The critical apparatus (Latin: apparatus criticus) is the critical and primary source material that accompanies an edition of a text. A critical apparatus is often a by-product of textual criticism.
Given the definition from Wikipedia above, I would expect every apparatus resource to be tied to an edition of the text itself. However only ~36% of my resources tagged apparatus open showing a parallel resource for the actual text.
Among those missing the relationship are:
Charles, R. H. Pseudepigrapha of the Old Testament (Apparatuses). Logos Bible Software, 1913; 2004.
Josephus, Flavius, and Benedikt Niese. Works of Flavius Josephus: Critical Apparatus. Berolini: apvd Weidmannos, 1888–.
Charles, Robert Henry, ed. Apocrypha of the Old Testament (apparatuses). Bellingham, WA: Logos Bible Software, 2004.
Ottley, Richard R., ed. The Book of Isaiah According to the Septuagint (Codex Alexandrinus) (Critical Apparatus). Vol. 2. Cambridge: Cambridge University Press, 1906.

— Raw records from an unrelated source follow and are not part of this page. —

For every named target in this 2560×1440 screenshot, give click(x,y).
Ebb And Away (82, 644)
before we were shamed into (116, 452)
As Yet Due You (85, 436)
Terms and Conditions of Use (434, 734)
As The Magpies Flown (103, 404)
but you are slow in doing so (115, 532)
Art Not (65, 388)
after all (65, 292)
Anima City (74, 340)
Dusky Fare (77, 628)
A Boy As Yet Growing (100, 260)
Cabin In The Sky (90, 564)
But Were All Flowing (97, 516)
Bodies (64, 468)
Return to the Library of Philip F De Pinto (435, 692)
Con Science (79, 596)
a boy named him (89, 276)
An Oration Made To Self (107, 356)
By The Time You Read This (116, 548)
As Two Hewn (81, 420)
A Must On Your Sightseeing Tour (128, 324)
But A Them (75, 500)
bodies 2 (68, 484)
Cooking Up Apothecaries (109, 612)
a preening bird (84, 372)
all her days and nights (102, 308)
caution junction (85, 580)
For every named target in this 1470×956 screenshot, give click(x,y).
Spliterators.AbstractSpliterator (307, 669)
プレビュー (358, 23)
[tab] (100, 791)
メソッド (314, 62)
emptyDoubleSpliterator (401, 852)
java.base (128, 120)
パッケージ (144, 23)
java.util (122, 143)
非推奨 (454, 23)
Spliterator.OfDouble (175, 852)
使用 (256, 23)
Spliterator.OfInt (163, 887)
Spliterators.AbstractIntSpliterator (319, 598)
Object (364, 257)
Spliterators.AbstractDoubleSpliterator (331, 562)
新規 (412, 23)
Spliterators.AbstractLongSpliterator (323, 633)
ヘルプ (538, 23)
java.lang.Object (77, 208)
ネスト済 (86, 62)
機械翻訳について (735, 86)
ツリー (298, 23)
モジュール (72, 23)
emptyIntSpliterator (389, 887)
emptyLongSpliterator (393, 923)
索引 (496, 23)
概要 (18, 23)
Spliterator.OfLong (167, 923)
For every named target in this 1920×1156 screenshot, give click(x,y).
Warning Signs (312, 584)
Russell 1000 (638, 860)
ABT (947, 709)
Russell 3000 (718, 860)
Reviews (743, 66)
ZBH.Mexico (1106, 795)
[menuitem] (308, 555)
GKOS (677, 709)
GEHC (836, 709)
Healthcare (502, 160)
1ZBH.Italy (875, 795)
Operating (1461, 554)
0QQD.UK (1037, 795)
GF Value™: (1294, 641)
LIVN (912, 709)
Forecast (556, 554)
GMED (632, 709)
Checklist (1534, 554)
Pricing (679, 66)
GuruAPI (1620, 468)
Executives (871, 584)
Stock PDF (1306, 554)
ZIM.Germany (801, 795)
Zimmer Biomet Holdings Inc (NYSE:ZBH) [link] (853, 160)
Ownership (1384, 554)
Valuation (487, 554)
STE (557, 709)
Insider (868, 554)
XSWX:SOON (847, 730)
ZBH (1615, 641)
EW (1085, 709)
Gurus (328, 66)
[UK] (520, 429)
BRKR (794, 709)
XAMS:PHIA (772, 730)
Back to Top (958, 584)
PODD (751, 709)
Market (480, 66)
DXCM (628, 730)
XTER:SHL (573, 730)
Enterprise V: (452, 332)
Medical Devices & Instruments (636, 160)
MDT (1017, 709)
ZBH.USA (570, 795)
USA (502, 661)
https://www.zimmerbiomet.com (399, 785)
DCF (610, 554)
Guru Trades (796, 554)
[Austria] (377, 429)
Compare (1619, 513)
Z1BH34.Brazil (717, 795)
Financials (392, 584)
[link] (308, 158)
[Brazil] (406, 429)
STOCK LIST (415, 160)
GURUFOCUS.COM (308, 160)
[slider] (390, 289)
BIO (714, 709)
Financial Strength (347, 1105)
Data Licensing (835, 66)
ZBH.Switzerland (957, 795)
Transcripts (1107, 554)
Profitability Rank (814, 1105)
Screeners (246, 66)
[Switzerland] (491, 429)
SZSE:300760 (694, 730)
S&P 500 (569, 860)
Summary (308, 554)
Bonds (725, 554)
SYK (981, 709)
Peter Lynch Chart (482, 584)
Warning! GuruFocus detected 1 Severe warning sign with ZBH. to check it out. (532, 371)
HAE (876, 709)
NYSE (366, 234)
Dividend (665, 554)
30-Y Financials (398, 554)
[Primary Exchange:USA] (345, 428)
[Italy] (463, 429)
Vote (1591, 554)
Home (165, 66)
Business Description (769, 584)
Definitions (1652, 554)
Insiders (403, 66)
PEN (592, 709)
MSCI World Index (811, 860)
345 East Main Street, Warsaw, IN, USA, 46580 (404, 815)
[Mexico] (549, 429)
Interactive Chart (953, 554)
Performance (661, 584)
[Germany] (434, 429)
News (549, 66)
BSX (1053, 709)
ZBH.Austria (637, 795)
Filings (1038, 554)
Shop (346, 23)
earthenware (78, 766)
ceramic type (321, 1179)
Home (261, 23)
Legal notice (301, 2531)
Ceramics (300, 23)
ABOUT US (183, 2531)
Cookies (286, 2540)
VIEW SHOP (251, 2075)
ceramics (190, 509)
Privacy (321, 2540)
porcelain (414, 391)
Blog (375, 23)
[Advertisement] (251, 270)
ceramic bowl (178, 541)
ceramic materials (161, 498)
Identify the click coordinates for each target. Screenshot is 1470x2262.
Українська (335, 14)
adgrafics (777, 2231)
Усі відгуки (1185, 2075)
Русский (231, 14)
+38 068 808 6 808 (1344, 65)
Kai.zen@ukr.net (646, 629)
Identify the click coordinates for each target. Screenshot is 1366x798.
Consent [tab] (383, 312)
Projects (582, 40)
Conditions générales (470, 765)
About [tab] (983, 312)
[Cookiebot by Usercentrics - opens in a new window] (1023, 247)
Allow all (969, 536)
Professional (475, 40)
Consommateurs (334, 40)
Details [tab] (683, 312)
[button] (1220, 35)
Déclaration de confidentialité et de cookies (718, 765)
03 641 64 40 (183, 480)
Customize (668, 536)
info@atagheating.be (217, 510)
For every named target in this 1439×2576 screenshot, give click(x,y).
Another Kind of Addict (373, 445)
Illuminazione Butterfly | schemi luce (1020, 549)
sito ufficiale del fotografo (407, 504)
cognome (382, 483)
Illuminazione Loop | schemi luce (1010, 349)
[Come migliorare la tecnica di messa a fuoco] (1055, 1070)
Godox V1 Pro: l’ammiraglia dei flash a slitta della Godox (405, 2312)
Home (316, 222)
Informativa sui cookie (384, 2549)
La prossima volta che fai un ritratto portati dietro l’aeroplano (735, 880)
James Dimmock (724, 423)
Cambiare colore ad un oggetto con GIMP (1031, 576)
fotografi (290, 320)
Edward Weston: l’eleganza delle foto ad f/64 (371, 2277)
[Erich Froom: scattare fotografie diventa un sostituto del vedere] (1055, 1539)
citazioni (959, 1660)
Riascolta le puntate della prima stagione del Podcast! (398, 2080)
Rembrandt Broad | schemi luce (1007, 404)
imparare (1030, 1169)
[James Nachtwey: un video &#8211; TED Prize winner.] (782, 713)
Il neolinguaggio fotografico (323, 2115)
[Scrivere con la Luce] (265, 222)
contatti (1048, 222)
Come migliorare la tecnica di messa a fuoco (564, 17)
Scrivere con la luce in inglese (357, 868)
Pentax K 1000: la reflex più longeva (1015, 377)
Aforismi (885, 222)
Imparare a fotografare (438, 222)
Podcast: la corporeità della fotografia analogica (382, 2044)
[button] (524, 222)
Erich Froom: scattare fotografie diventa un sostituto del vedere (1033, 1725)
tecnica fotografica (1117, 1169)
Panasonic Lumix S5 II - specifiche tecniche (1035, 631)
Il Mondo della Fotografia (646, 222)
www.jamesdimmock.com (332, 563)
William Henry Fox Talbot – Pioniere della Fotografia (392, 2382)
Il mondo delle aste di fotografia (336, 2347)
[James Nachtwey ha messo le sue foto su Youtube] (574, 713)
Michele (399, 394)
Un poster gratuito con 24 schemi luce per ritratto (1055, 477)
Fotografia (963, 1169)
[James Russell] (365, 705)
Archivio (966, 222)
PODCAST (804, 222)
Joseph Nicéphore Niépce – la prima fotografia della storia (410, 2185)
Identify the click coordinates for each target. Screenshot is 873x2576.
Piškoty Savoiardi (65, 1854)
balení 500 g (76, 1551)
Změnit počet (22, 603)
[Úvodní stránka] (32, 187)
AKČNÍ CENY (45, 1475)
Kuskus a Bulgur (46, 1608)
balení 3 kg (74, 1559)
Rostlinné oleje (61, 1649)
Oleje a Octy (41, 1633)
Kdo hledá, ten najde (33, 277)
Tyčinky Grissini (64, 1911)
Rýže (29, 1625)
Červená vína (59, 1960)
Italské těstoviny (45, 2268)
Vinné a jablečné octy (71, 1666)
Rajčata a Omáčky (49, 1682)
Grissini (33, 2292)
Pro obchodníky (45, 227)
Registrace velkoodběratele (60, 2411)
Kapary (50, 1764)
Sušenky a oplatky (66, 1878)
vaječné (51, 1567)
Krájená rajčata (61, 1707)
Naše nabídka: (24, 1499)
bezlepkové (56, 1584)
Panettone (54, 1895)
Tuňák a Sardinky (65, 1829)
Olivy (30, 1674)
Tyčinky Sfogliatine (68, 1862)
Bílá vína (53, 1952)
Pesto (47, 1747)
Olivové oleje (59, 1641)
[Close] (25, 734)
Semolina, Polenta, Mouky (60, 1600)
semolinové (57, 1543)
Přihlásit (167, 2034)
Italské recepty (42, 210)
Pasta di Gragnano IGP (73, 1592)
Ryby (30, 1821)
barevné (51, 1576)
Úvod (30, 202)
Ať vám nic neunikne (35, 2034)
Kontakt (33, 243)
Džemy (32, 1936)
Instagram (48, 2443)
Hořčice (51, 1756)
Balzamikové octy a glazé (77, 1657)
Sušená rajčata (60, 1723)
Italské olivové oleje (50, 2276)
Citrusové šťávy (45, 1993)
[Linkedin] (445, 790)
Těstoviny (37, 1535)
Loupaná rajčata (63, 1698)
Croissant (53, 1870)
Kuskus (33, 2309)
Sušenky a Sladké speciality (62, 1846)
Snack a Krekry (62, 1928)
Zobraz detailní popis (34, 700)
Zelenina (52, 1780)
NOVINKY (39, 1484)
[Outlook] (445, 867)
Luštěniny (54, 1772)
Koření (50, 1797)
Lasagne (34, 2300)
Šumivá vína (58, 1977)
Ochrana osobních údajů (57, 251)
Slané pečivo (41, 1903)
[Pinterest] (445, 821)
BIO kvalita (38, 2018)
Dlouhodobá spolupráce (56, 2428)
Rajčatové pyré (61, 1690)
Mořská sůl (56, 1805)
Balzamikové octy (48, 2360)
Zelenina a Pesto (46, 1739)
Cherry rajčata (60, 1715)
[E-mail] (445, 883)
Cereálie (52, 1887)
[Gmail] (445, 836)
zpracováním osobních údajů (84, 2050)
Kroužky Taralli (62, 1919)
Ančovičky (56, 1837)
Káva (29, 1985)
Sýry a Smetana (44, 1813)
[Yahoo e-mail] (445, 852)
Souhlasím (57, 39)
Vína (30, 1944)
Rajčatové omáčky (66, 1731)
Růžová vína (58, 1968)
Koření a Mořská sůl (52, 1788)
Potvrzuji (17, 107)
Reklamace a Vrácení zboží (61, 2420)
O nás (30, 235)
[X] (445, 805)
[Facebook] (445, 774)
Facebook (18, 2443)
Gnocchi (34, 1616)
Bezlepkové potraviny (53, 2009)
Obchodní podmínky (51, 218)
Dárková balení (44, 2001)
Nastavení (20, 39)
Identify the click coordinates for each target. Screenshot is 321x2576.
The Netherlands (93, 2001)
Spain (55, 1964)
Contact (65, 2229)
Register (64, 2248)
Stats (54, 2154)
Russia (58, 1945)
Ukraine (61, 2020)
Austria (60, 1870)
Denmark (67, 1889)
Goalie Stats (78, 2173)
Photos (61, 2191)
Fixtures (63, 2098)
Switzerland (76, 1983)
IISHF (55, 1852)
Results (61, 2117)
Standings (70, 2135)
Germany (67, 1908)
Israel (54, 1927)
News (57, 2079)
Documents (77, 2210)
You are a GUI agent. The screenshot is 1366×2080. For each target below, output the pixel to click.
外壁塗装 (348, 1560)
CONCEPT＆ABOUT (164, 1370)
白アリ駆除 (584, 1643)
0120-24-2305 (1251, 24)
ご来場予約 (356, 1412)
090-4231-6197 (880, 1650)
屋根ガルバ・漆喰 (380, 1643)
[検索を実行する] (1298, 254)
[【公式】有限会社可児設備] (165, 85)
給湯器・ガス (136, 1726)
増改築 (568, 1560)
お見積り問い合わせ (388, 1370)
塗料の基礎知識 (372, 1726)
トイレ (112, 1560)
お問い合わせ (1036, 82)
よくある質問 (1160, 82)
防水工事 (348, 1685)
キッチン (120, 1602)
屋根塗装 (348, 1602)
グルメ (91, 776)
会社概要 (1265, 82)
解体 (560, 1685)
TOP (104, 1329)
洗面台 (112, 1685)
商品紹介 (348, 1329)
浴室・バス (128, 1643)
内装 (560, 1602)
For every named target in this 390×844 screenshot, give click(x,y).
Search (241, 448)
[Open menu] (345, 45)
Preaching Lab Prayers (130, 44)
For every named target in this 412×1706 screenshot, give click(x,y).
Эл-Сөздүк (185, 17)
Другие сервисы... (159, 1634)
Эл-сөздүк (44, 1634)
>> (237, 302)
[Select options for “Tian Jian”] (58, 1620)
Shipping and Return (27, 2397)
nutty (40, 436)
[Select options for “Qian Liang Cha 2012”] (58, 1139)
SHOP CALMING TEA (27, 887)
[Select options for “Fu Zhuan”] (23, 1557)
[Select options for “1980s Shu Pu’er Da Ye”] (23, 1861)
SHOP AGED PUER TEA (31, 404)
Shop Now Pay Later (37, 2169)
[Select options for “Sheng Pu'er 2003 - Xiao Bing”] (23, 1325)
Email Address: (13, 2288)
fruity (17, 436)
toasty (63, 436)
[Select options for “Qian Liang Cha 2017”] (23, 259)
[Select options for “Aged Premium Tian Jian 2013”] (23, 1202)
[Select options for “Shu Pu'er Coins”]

McRae, Calvin Alexander. The Hebrew Text of Ben Sira: Critical Notes. Toronto: Queen Printing Co., 1910.
Swete, Henry Barclay. The Old Testament in Greek: According to the Septuagint (Apparatus Alternative). Cambridge: Cambridge University Press, 1909.
Tischendorf, Constantin von, Caspar René Gregory, and Ezra Abbot, eds. Novum Testamentum Graece. Lipsiae: Giesecke & Devrient, 1869–1894.
Is Logos expecting to user to create the necessary parallel resource collections or are these items simply missed by Logos? If the former, I'll make a suggestion that Logos build these parallel relationships. If the latter, I'll make a suggestion that Logos audit all its type:Apparatus or type:Bible Apparatus resources for this error.